Problem to work on: All lines in the data below carrying the string "Select" are to be located and copied.

Task inputs:
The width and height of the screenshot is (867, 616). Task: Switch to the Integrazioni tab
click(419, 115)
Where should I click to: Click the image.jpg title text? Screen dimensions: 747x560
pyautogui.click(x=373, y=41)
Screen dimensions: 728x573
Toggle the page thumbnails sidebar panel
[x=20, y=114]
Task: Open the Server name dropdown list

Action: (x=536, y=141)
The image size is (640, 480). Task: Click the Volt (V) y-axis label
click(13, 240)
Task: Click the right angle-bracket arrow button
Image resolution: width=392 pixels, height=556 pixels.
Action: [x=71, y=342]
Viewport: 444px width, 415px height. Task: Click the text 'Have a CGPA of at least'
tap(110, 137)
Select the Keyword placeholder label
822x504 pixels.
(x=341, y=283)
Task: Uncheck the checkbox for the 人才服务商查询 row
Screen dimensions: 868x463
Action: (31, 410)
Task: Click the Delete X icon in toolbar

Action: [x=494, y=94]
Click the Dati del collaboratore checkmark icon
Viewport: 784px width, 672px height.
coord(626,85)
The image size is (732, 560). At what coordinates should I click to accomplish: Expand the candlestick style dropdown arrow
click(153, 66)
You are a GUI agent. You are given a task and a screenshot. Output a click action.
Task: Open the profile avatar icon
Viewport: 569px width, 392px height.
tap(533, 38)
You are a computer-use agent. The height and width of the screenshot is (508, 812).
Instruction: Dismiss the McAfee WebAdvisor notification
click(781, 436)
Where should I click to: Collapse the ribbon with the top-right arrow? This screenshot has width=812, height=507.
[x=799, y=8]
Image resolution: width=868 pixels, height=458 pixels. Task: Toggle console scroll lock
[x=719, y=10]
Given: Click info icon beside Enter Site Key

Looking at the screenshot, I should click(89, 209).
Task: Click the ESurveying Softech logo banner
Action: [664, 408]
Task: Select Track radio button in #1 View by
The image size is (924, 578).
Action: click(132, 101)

Task response:
Select the Keyword placeholder label
Task: Select Track radio button in #1 View by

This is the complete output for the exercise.